Looking for suggestion on authentication method for UNIX/Windows
We have mid level infrastructure of all on-premises servers. All windows servers are getting authenticated by Microsoft Active Directory Services, half Unix (Solaris+Linux) servers are getting authentication by NIS and other half by LDAP.
We have plans to migrate from NIS to LDAP, so going forward it will all LDAP and Microsoft AD.
Recently we started looking into hosting our few servers on AWS and that made us looking into different prospective.
We are not going to build new/another AD on AWS, but we will use our on-primises directory services for authentication.
Will it be a good approch to integrate LDAP with AD, so that single sign-on can be achieved ?
Or most people will prefer to keep UNIX authentication by LDAP and Windows authentication by Microsoft AD ?
Should I consider any pros or cons with either of these solutions ?

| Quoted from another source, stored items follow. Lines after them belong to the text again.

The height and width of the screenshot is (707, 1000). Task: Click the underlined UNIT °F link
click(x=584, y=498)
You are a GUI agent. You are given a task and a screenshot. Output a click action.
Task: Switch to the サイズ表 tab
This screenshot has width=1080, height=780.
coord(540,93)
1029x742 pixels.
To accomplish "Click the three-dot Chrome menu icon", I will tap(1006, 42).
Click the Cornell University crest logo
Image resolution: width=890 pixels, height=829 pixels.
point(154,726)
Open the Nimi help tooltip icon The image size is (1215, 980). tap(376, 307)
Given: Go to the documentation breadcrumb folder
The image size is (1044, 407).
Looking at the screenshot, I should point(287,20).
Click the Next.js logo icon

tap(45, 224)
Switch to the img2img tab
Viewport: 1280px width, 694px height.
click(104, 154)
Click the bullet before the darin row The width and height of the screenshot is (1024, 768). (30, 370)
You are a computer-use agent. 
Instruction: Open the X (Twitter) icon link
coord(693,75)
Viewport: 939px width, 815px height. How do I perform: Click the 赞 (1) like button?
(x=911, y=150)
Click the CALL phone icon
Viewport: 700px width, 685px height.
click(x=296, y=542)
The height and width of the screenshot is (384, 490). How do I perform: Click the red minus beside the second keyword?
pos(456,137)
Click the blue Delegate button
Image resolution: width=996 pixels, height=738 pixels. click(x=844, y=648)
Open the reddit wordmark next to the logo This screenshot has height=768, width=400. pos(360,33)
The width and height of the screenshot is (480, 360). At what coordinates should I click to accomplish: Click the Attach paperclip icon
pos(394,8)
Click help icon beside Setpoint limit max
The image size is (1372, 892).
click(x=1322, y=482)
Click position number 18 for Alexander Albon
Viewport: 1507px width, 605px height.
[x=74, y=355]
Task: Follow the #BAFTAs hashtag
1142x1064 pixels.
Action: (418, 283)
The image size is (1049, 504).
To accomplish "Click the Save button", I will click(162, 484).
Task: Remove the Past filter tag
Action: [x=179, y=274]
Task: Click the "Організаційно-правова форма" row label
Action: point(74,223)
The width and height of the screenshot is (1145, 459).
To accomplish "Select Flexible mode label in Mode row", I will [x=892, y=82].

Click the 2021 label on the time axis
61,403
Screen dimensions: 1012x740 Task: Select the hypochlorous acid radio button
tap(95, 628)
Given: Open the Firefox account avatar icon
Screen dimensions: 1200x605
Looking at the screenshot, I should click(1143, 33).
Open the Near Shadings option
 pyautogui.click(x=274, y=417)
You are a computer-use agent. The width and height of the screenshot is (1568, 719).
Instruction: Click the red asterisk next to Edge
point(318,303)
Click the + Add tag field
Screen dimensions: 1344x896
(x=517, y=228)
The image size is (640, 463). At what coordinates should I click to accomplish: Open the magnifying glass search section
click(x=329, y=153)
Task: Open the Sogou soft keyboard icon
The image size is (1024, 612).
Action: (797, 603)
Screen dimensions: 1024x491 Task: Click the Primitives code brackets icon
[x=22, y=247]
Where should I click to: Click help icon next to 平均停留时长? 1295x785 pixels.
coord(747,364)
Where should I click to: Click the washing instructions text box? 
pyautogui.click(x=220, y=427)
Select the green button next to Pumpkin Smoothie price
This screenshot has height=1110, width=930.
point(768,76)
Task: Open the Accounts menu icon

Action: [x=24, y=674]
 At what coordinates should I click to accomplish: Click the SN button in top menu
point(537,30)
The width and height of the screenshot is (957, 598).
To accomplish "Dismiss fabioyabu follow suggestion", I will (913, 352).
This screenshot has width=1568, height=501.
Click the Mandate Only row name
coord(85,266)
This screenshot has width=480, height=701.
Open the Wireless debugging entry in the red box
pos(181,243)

As of now, we are planning to put dashboard application on AWS with two tomcat (web servers) servers, two DB servers. But going forward, this environment will grow with further migrations.
I understand that it is not break-fix question and it is more of consulting question. People who have knowlegde of similar kind of setup, can give me some idea.
I want suggestions from you guys, what can be best possible ways to achieve our goal. I can research in details, but I am looking for high level plan.
If this is not related to correct forum, please move it to appropriate place.